Unix Tools and Regex

Why Regex?

Regular expressions have a long history of use in Unix and Linux tools. Examples include vi(m), sed, AWK, perl, ed, grep, sam, and lex. Regex provides a concise notation for pattern-matching on strings, and allow for efficient manipulation and identification of textual data.

Intro to Regex

There’s a lot of interesting theory behind the “regular” part, but we’re just going to go over how they work. For more information about the theory, see the wikipedia page: https://en.wikipedia.org/wiki/Regular_expression.

There are different variants of syntax for regular expressions. This is a commonly used syntax, called POSIX Extended Regular Expressions.

  • hello: The simplest regular expression is a string, which matches that exact string.
  • .ello: You can use a . character to represent any single character.
  • helloo*: You can use a * character to represent 0 or more repetitions of a character.
  • .*hello.*: Those can be combined to represent an arbitrary string of characters.
  • [hy]ello: The square braces represent a character set, matching any one of the characters inside.
  • [^bz]ello: Adding the caret inverts the set, matching any character not in the braces.
  • [a-z]ello: This matches any single character in the range from a to z, followed by ello.
  • [a-zA-Z]ello: This matches any alphabetical character, followed by ello.
  • hello|world: This matches either hello or world.
  • (he|ye)llow?: This matches one of hello, yello, hellow, or yellow.
  • hello+: This matches hello with at least one o.
  • ^hello: This matches hello at the beginning of the search.
  • hello$: This matches hello at the end of the search.

Note that by default, grep (among others) is in basic regex mode. This means there is no ?, |, or + operator, and you have to precede ( and ) by a backslash. To enable these features you can use egrep, which is deprecated, or grep -E.

grep

grep comes from the ed search command, g/re/p, which means global regex print. You almost always want grep -E unless your search is simple. It expects data on stdin, and searches through a line at a time, printing out each line that matches the regex provided on the command line. Some helpful flags include -F (matching a literal string, useful to prevent lots of backslashes), -v (print all lines that don’t match), -o (only print exact match instead of the whole line), and -n (prefix match with its line number). There are others, but this is enough to get started. Read man grep for more.

sed

sed is based off of ed, but built for working over pipes instead of seekable files. The most common command is sed 's/regex/repl/', which replaces the first match of regex in every line with repl. To do all matches per line, you add the g command like so: sed 's/regex/repl/g'.

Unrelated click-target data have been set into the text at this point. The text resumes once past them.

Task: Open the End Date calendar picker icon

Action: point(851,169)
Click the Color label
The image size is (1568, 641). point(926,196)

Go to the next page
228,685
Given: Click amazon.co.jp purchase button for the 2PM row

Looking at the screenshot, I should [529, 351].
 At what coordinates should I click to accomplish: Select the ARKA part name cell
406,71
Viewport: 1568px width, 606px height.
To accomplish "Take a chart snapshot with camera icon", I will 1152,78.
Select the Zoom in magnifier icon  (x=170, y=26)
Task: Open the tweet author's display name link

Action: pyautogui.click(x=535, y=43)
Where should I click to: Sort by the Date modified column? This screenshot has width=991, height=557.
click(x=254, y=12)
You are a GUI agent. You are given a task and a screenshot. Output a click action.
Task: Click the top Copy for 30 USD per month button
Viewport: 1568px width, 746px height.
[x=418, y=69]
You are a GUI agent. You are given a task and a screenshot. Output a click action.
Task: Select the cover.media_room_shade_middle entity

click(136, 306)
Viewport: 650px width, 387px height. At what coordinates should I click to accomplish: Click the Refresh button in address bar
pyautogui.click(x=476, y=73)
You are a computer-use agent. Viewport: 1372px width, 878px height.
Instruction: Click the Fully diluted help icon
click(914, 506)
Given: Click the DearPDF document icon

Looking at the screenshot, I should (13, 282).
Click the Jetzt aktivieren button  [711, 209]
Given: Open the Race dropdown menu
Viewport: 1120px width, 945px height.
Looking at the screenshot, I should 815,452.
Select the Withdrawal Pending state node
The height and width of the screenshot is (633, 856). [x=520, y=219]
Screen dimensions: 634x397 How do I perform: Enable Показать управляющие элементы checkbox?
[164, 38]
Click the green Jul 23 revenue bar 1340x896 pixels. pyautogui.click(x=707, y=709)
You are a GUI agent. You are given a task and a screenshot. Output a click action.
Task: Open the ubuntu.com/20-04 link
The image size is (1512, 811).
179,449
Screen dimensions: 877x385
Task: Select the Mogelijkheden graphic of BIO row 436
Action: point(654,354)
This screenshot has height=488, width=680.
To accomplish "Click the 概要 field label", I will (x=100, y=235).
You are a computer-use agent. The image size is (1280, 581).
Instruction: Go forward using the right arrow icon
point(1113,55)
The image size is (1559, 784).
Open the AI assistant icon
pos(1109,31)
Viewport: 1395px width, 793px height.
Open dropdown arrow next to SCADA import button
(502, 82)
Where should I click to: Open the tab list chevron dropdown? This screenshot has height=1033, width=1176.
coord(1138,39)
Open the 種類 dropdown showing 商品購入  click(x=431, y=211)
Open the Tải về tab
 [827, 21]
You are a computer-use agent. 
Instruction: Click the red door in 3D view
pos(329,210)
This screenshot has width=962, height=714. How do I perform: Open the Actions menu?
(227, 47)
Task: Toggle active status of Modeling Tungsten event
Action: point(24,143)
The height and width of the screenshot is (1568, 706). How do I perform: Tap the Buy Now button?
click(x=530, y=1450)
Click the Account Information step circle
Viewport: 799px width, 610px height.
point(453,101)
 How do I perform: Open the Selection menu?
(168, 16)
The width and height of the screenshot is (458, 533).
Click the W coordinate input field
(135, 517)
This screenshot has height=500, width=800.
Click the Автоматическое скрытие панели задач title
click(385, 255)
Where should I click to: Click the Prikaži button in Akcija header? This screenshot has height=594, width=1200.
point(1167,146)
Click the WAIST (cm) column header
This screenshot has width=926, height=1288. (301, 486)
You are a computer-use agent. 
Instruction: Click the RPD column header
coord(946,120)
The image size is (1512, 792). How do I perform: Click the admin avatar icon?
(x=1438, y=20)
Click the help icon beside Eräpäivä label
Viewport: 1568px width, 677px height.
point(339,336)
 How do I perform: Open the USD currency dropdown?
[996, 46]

Note that you can implement grep in sed. grep 're' is the same as sed -n '/re/p', and grep -v 're' is sed '/re/d'. Also head -n15 is sed 15q. sed implements a full editor language, but I don’t necessarily recommend using it for everything, as it can be kind of cryptic and difficult to debug.

Also, sed by default does not edit files in place. GNU sed has the -i flag if you want that, or the more general option is a utility called sponge from the moreutils package, which reads all of stdin before writing to the file on the command line. You can also do fancy command on dest >tempfile; mv tempfile dest. These options are more general than the sed-specific flag.

For a more comprehensive overview, see: https://www.grymoire.com/Unix/Sed.html or man sed.

AWK

AWK is named after its three authors, Alfred Aho, Peter Weinberger, and Brian Kernighan. AWK is a language for text processing, and is much more readable than sed. It is excellent at generating reports and filtering data.

AWK programs consist of a series of expressions, all having the form condition { actions }. For every line satisfying condition, actions are executed. Conditions are often /re/ or /re1/,/re2/ (starting line matches re1, ending line matches re2, inclusive), but they can also be arbitrary logical conditions on variables. Actions include print, where each argument is separated by the output field separator (OFS, tab by default), or variable assignments and calculations.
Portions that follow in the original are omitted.